Intussusception due to melanoma metastasis

Case contributed by Frank Gaillard
Diagnosis certain


Abdominal pain, nausea and vomiting.

Patient Data

Age: 50 years
Gender: Male

Proximal jejunal intussusception over approximately 9cm segment. No significant contrast passage past this point, however bowel loops proximal to the intussusception are not overtly dilated. The stomach is distended with contrast.  No free intraabdominal gas or fluid.

Enlarged left celiac axis lymph node measures 20mm in short axis. Several bilateral retroperitoneal soft tissue deposits - the largest  nodules are seen adjacent to the left psoas muscle at the level of the renal hilum and in the left paracolic gutter at the level of the iliac crest. Smaller subcentimeter nodules are seen in the pararenal spaces bilaterally. 

Well defined low density right lower pole renal lesion is most likely a simple cyst. The liver, spleen, pancreas , adrenals and kidneys  are otherwise within normal limits.  IDC in situ.

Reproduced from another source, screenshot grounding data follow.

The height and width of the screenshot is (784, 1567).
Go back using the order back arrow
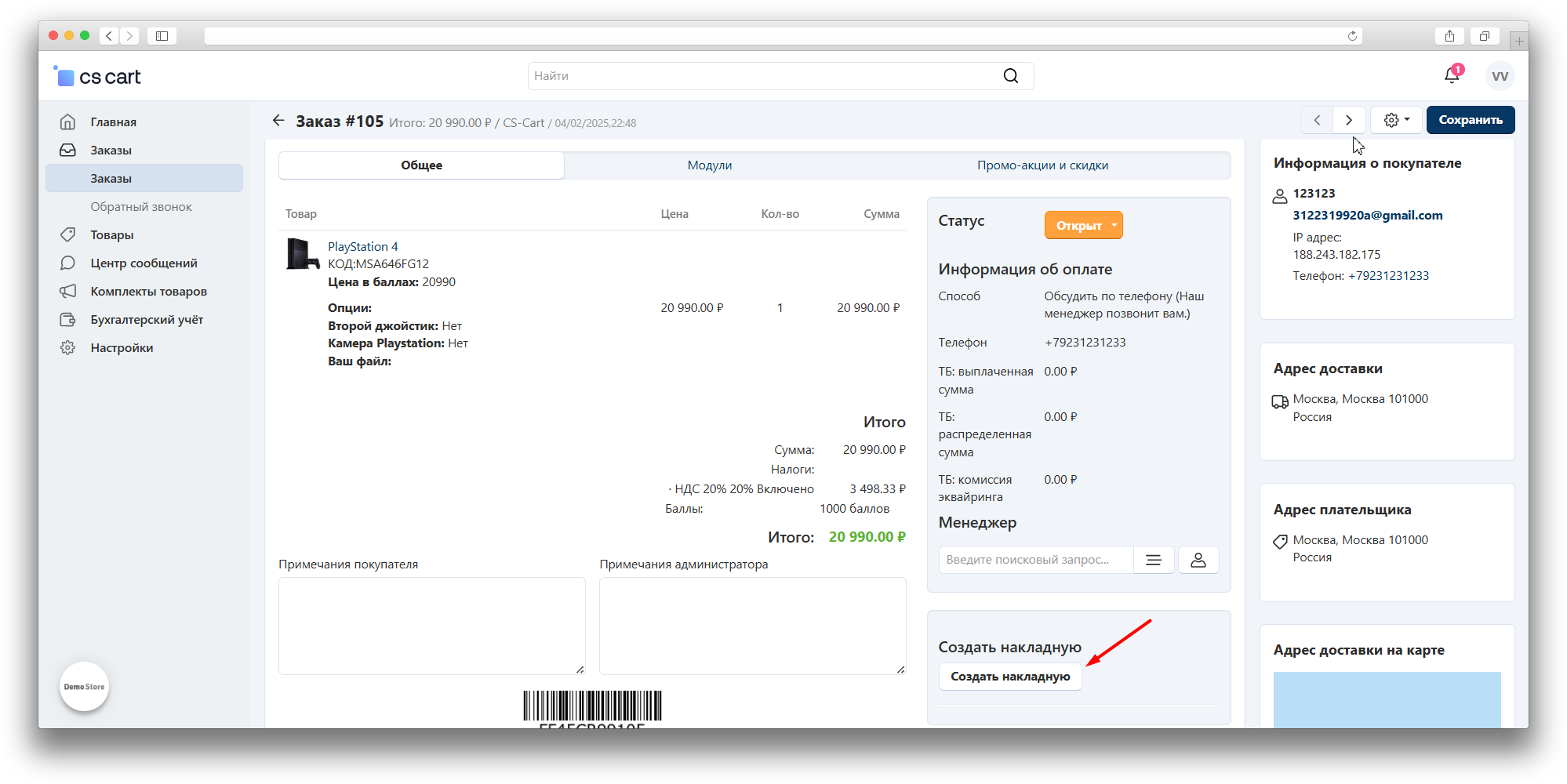click(278, 121)
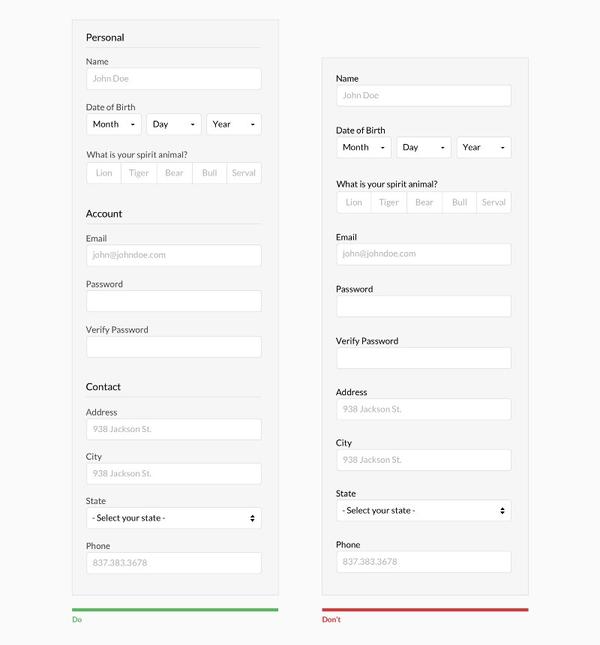Click the City field in the Don't form
Image resolution: width=600 pixels, height=645 pixels.
(424, 460)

Multiple pulmonary soft tissue masses scattered through both lungs. Expansile lytic left anterior 6th rib lesion.  No further bone lesions identified. Soft tissue deposit in the subcutaneous fat overlying the right iliac crest.

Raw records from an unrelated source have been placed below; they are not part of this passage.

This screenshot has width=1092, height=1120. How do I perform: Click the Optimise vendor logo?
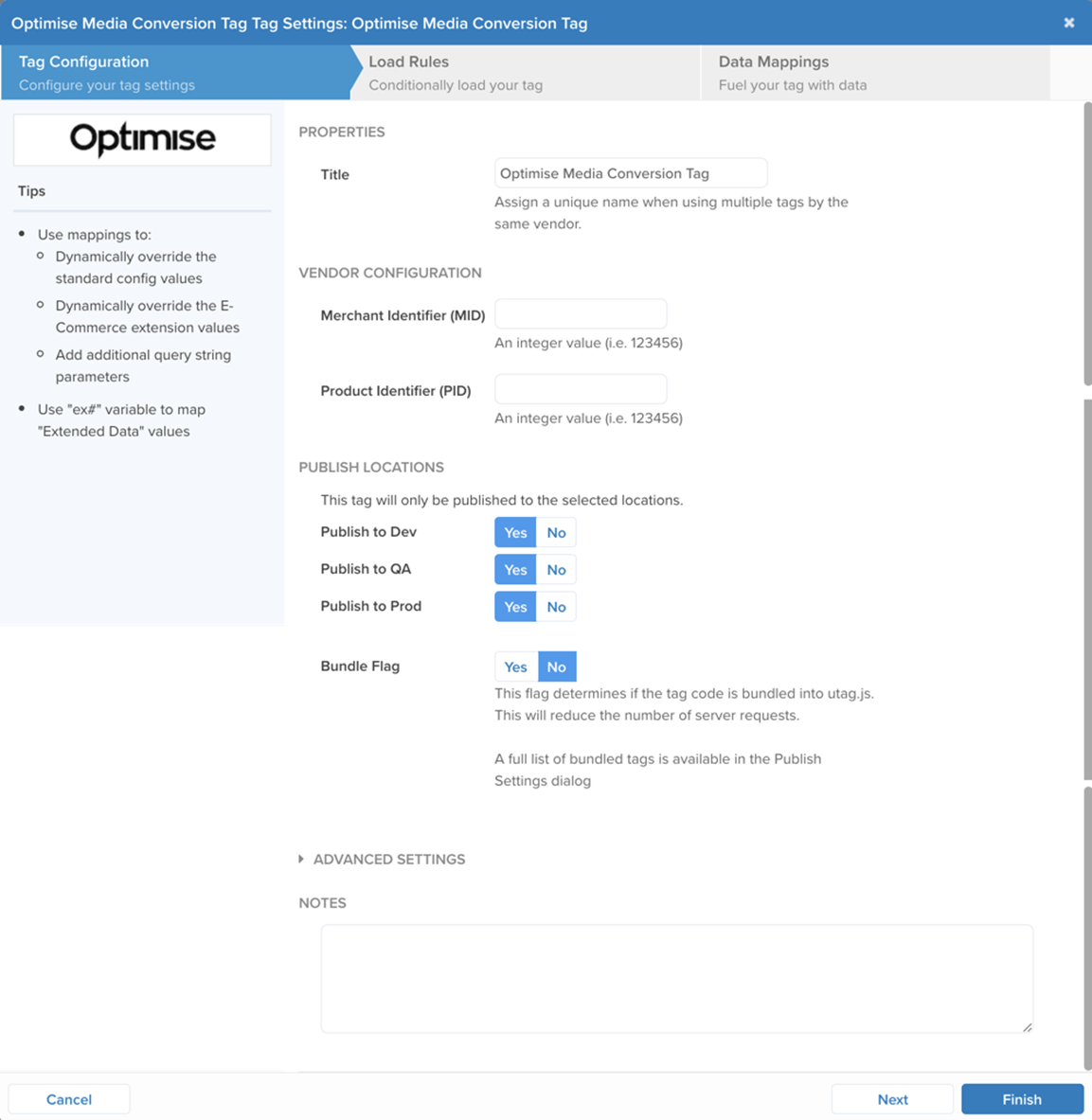tap(142, 139)
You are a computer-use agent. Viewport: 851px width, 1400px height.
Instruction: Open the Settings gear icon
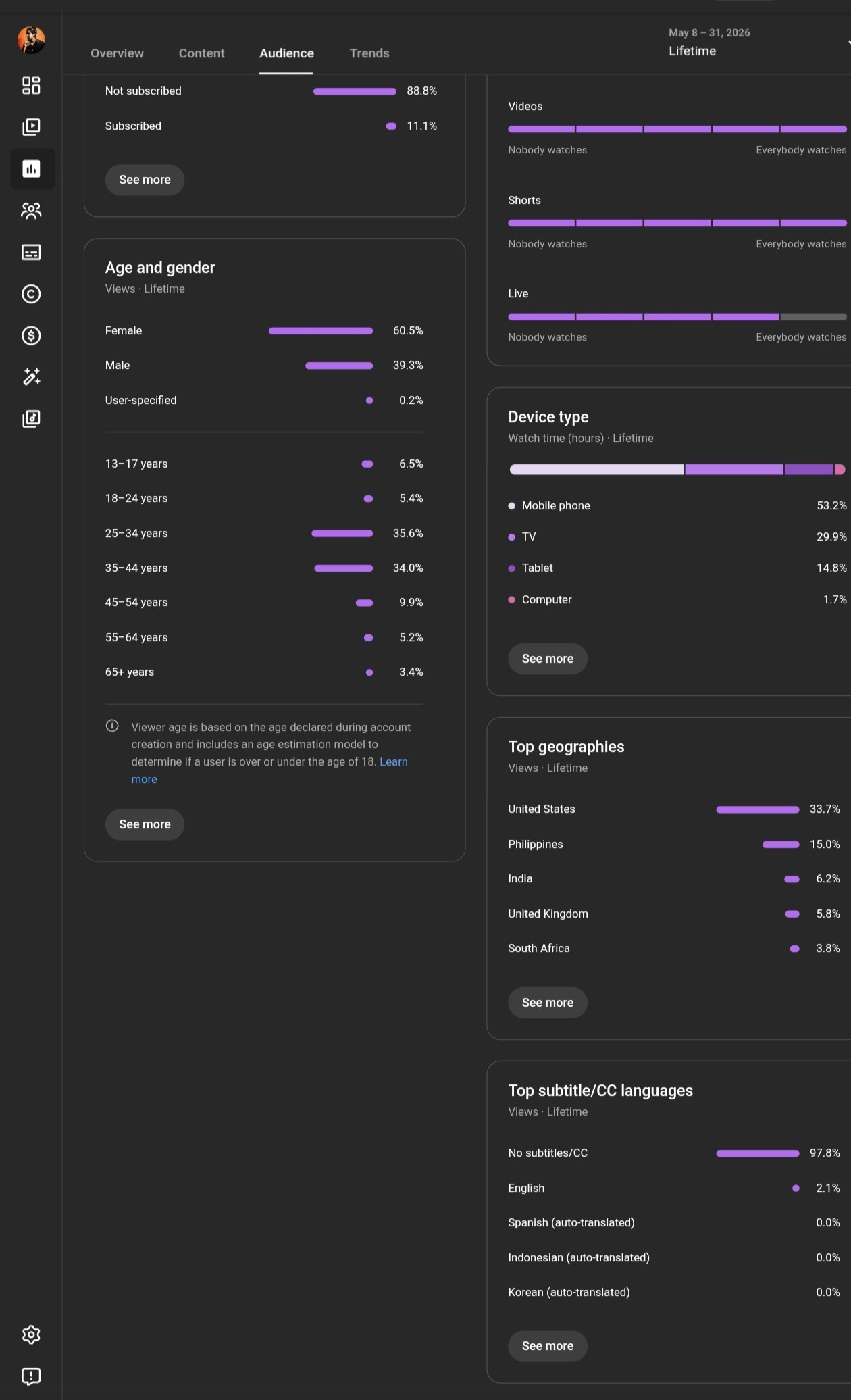(31, 1334)
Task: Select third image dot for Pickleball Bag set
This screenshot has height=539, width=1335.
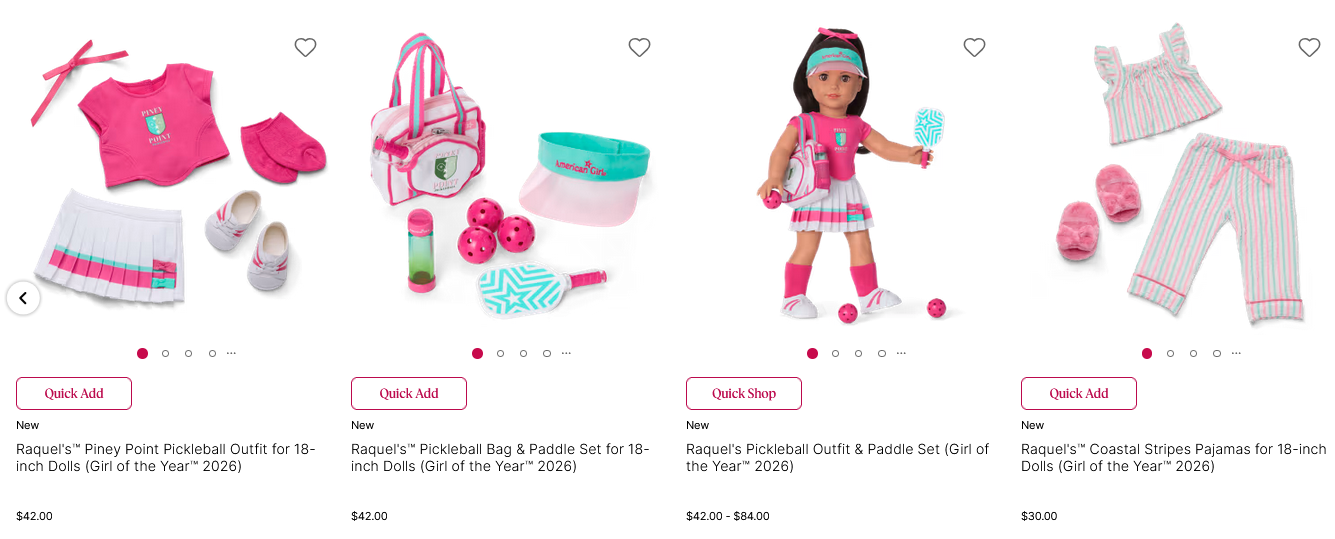Action: [523, 353]
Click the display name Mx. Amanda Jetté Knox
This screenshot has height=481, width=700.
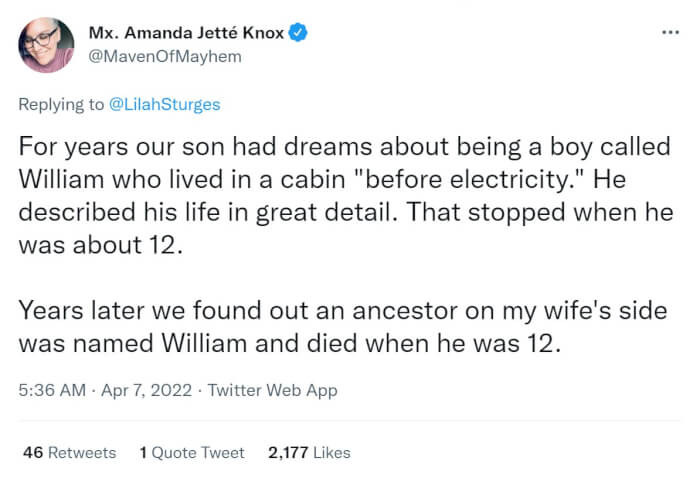[x=186, y=33]
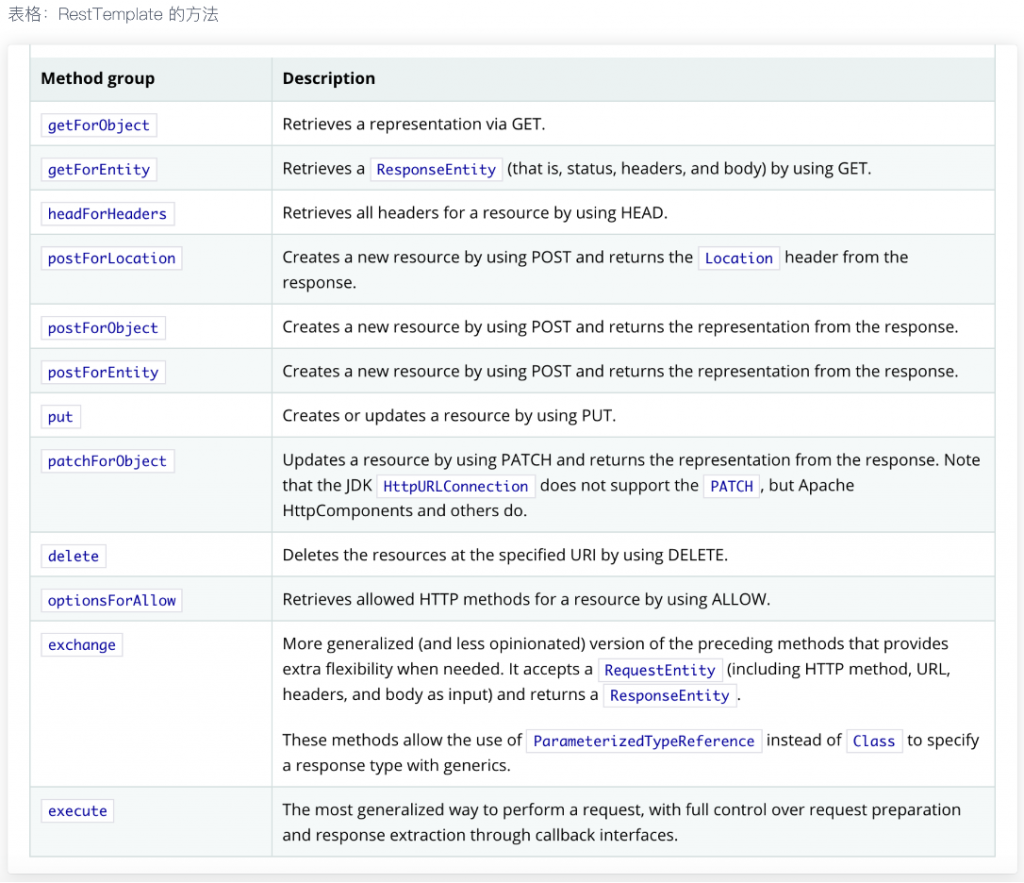The height and width of the screenshot is (883, 1024).
Task: Click the postForObject method name
Action: (x=103, y=328)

Intussusception is seen as a segment of proximal bowel (blue) and its mesentery (yellow) pulled into a distal segment of bowel (green). At is most distal extend a rounded soft tissue mass is present (red); the lead point. 

Multiple lung metastases (*) and subcutaneous nodules (orange) are noted. 

The patient went on to have a laparotomy and the involved segment of bowel resected. 



Small bowel 470mm in length and 30mm in diameter.  The serosal surface is mildly congested.  On the mucosa, three firm, sessile polypoid lesions are identified. The first and third are pale tane. The second nodule has a pigmented brown-black appearance.  The remainder of the mucosa is unremarkable. 


Sections of the small bowel show three nodules of malignant melanoma. The tumor forms fascicles of spindle cells as well as nests of more epithelioid cells.  The tumor nodules are well-demarcated.  The tumor extends from the mucosa to the subserosa.  It is close to but not breaching the serosa.  The tumor cells have elongated pleomorphic nuclei, conspicuous nucleoli and small amounts of ill-defined pale eosinophilic cytoplasm.  Some of the tumor cells contain brown pigment in the cytoplasm.  Scattered mitoses are seen.  There is no evidence of lymphovascular invasion.  13 lymph nodes are identified with no evidence of metastatic melanoma.  All the nodules are completely excised with clear proximal and distal resection margins. The tumor cells are S-100 and melan-A positive. DOG1 is negative.

FINAL DIAGNOSIS: Jejunal excision: Malignant melanoma x3.

Case Discussion

This case illustrates typical appearances of a small bowel intussusception, which when this long is usually associated with a lead point lesion; in this case a melanoma metastasis. This is a classic exam case.